A Forsyth developer is converting the city’s historic ice plant into a thriving boutique hotel, restaurant and event space in the heart of downtown.
George Emami, owner of The Brokery, has purchased the sprawling 15,500-square-foot former ice and yarn plant from Trio Manufacturing with plans to create a trendy, retro gathering place on half a block at the corner of Adams and Kimbell streets.
Emami said he wants to create something like the popular Society Garden in Ingleside Village in Macon, which describes itself as a “casually cool setting to mingle with friends and neighbors”.
To do that, Emami is investing more than $650,000 to convert the historic space to something attractive and appealing complete with space for a small boutique hotel and a restaurant. Emami’s brother-in-law, Forsyth native Justin Cox, will help him with operations and they’re talking to potential tenants or partners about locating in what they’re tentatively calling The Lounge at The Ice House.
Macon architect Paul Rogers Co. has already created plans with space for a boutique hotel with 14 rooms, a restaurant with indoor and outdoor seating, a coffee bar, a bar and meeting space. Emami will take his plans to the city’s design and review board and hopes to begin the renovation project soon. The Brokery office is adjacent to the ice house property and Emami has also bought the adjacent lot, formerly part of the mill village, for parking.
Local historian Ralph Bass notes that it was more than 120 years ago that city leaders began talking about building an ice house right after the city first got electricity and running in 1897.
“A number of capitalists in Forsyth,” the Macon Telegraph reported in January of that year, “discussed the possibility of constructing an ice factory. The probability is that plans will materialize soon.”
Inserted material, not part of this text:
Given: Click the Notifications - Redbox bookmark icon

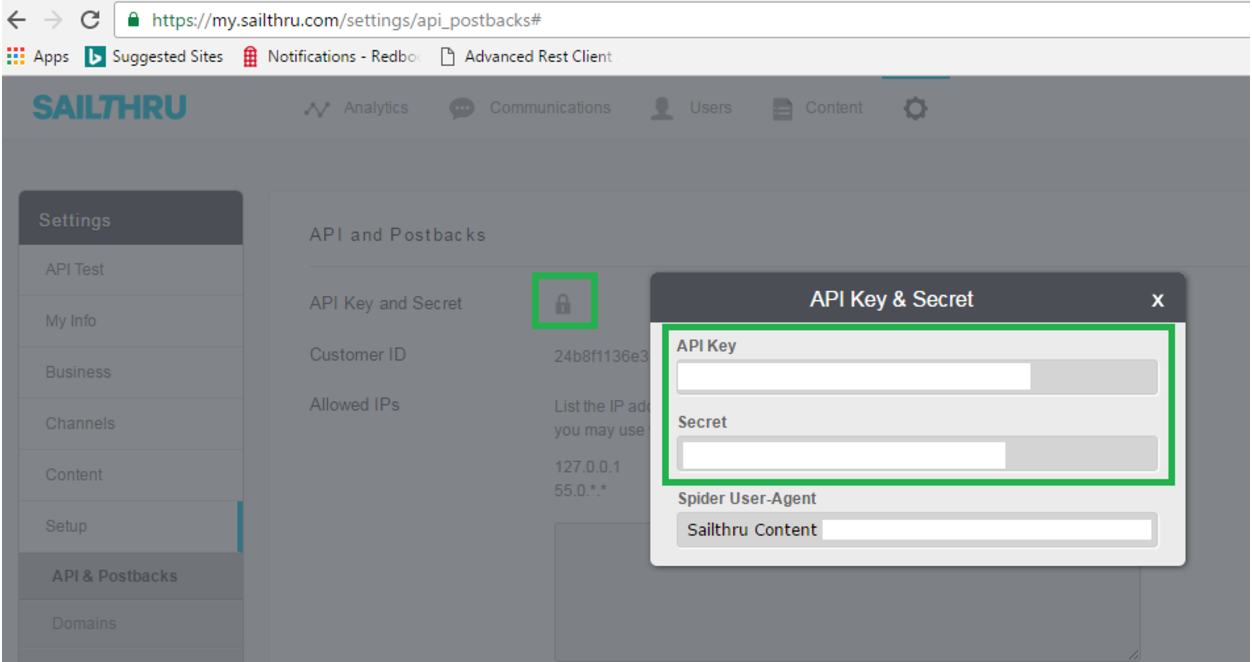Looking at the screenshot, I should coord(249,56).
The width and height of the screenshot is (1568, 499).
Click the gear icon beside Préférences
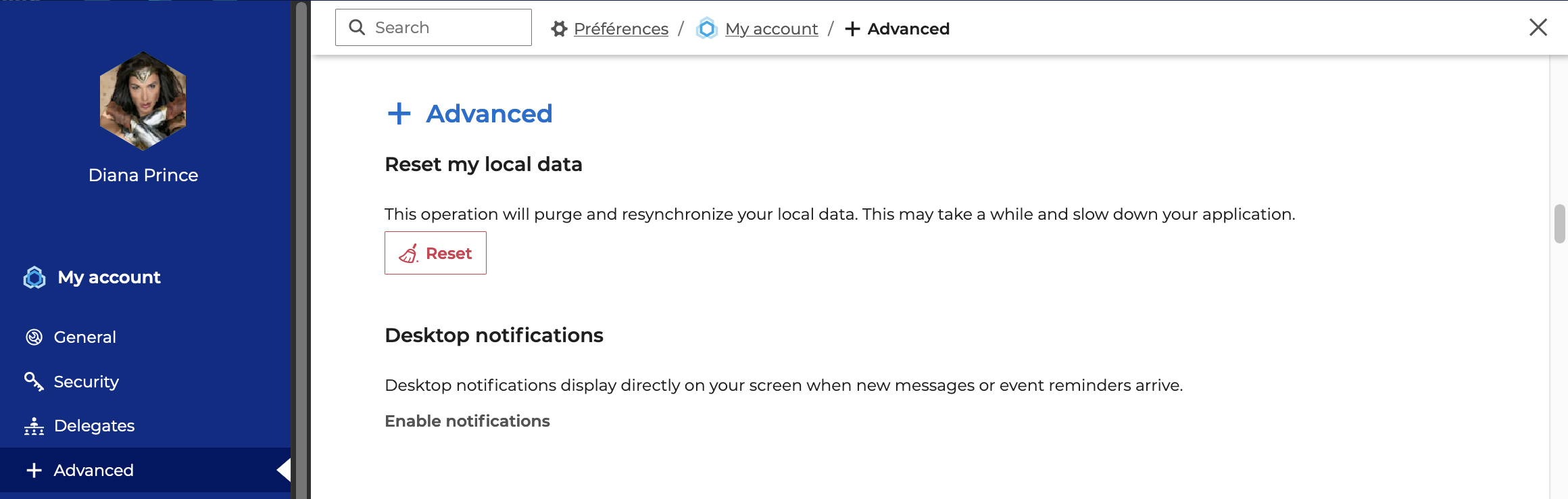click(559, 29)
But soon was a relative term in little Forsyth in the late 19th century. Twenty-one years later, the Monroe Advertiser reported on Aug. 23, 1918 that Forsyth’s city council planned to open an ice plant before the summer of 1919.
“By carrying out these plans Forsyth will be abreast of the times and every section of the county will be certain of an adequate supply of ice at a reduced price,” declared the newspaper.
A Sanborn Fire Insurance Company map confirms that local businessmen Horace and Howell Newton, owners of Trio Manufacturing, built the ice house for Forsyth Ice Company between 1918 and 1920.
Horace Newton’s grandson explained they made ice then by pouring filtered water into long, rectangular sleeves and infusing it with air. Then the sleeves were put into a cold brine tank for freezing. Later they removed the ice and sold it either in large blocks or as crushed ice.
The late Supreme Court chief justice Harold Clarke recalled as a young boy his mother would run out of their North Lee Street home to the location on Kimbell Street for ice.
“I watched huge slabs of ice come sailing down the chute on their edge,” wrote Clarke. “Ice came out about a foot wide, three feet high, and four feet long. As soon as it hit the old tire-padded timber at the bottom of the chute, one of the workers grabbed it with tongs and attacked it with an ice pick. Quickly he broke it into virtually exact sizes and shapes before slinging it into the frozen storage rooms. I always wondered at the sight. How could anybody do that with an ice pick?”
Clarke also recalled his mother buying green coupons from the ice house that she would leave on top of the ice box on the back porch for deliverymen like Howard Wynn when they brought blocks of ice to the home. The deliverymen would always ring their bell on their way in case anyone forgot to put out their coupons. Clarke recalled that Wynn could chip off a long sliver of ice the shape of an ice cream cone to give him when he was a boy.
Bass noted that just as the ice house was a sign of progress in Forsyth, so was it’s demise. As Forsyth’s middle class increasingly bought refrigerators with ice makers, the demand for ice blocks waned until eventually the ice house closed. But now it rises again, only this time not to cool down Forsyth, but instead hopefully to heat up the historic downtown as a growing attraction for visitors and locals.